India’s current account deficit (CAD) for the third quarter (October–December) of the financial year 2025–26 was $13.2 billion, equivalent to 1.3% of GDP, as per the RBI’s preliminary balance of payments data. This marks an increase from the previous year’s corresponding quarter, where the deficit was $11.3 billion, or 1.1% of GDP.
The merchandise trade deficit in Q3FY26 rose to $93.6 billion from $79.3 billion a year earlier. Goods exports totaled $111.7 billion, while imports were at $205.3 billion during the quarter, resulting in a net goods deficit of $93.6 billion.
Services exports and remittances from Indians working abroad saw significant growth in the quarter.

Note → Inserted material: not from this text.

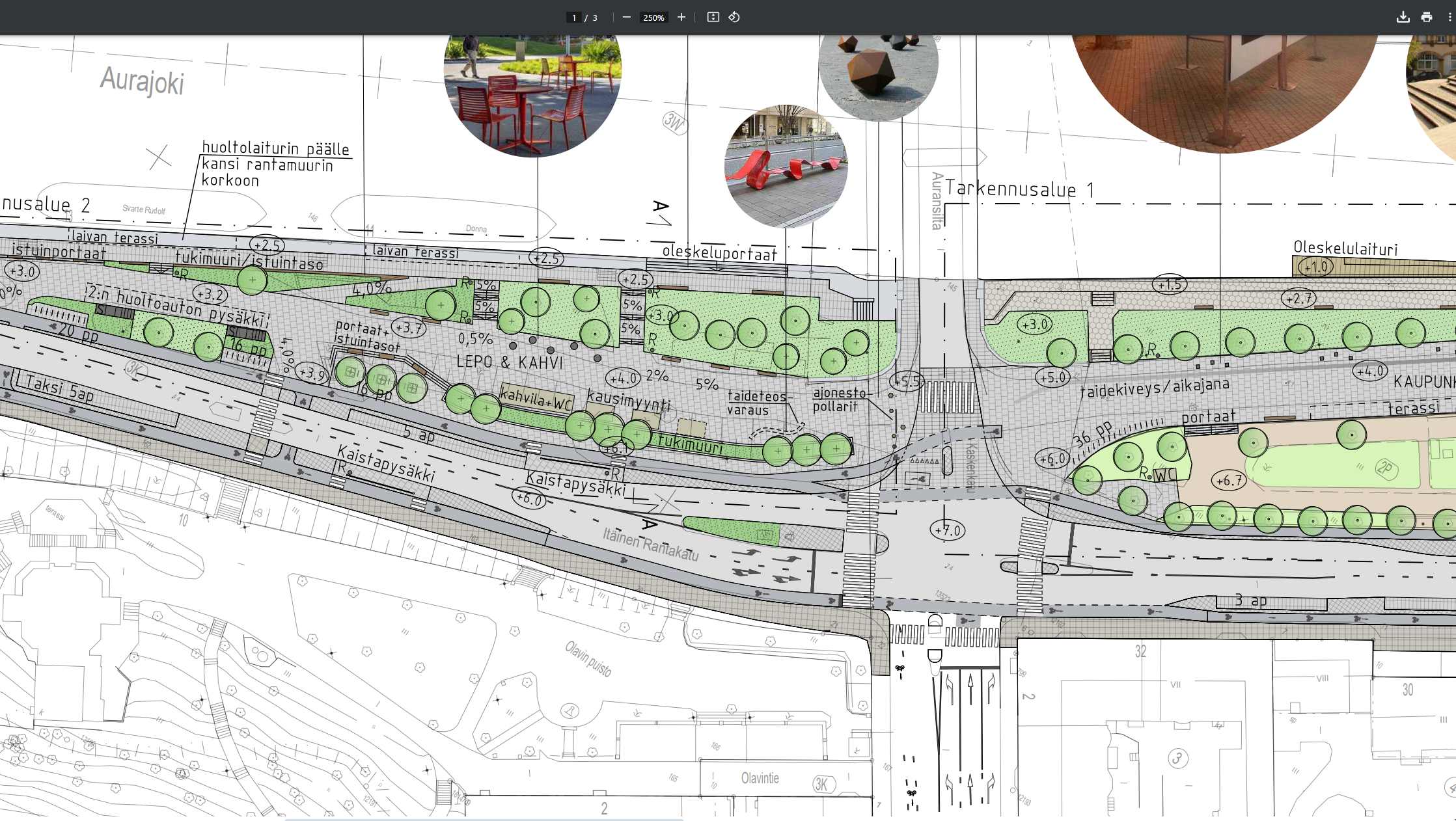Click the zoom out minus button
Image resolution: width=1456 pixels, height=821 pixels.
pos(626,18)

Net services receipts increased to $57.5 billion in Q3FY26 from $51.2 billion in Q3FY25, with notable rises in categories like computer services.
Personal transfer receipts, reflecting remittances from Indians employed overseas, rose to $36.9 billion from $35.1 billion in the previous year. The primary income account, mainly reflecting investment income payments, showed a decrease in net outgo to $12.2 billion in Q3FY26 from $16.4 billion in the year-ago quarter.

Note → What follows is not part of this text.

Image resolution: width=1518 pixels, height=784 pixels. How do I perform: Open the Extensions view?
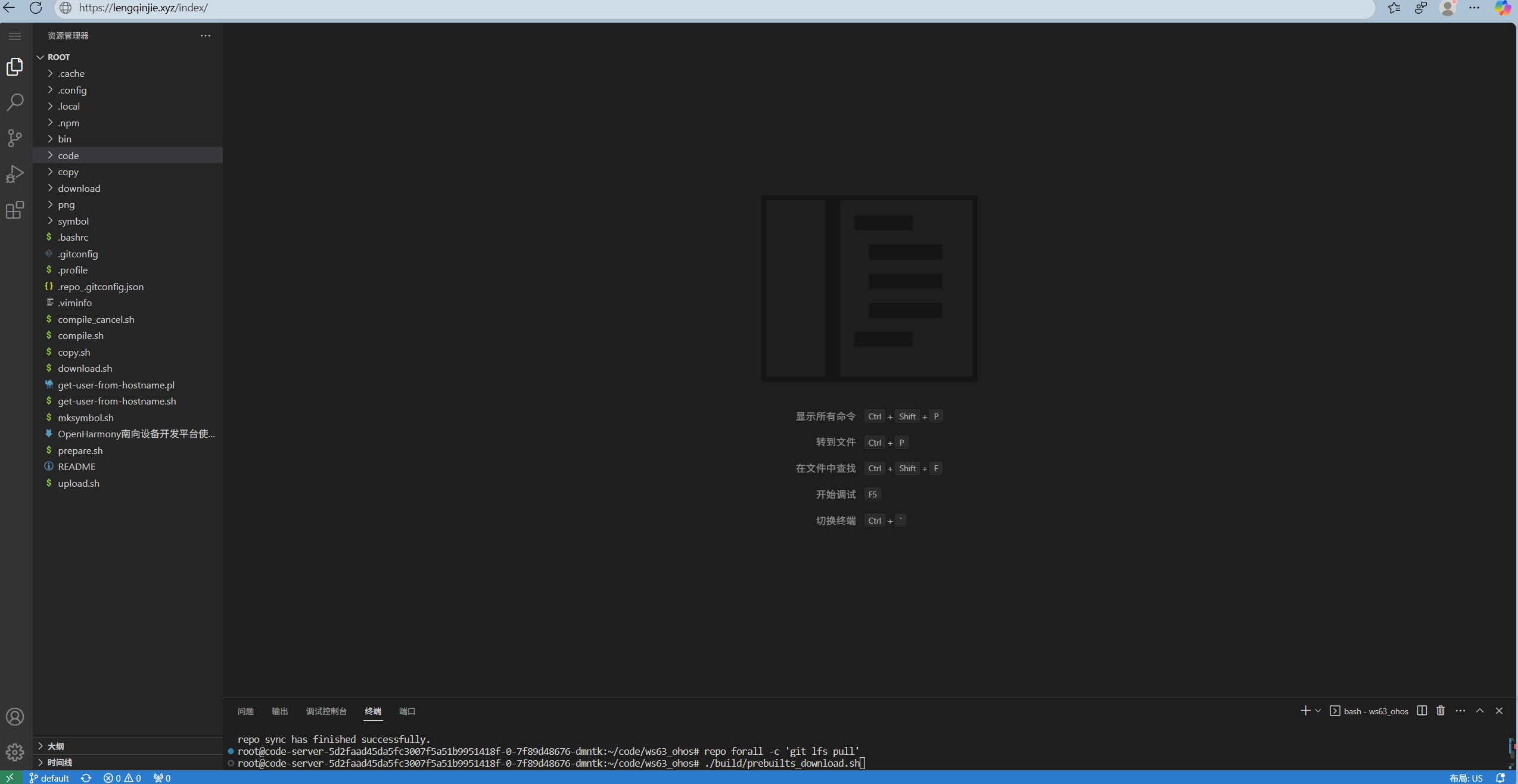(x=15, y=210)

Foreign direct investment (FDI) recorded a net outflow of $3.7 billion in Q3FY26, while foreign portfolio investment (FPI) saw a net outflow of $0.2 billion. Non-resident deposits had a net inflow of $5.1 billion, and external commercial borrowings (ECBs) had net inflows of $3.3 billion during the quarter.
Foreign exchange reserves decreased by $24.4 billion in Q3FY26 on a balance of payments basis. However, for the nine-month period from April to December 2025, the current account deficit moderated to $30.1 billion, or 1.0% of GDP, from $36.6 billion in the same period in 2024.
Net invisible receipts, including services, primary income, and secondary income accounts, amounted to $221.5 billion during April–December 2025, higher than the previous year. Net FDI inflows increased to $3.0 billion, while FPI recorded net outflows of $4.3 billion during the same period.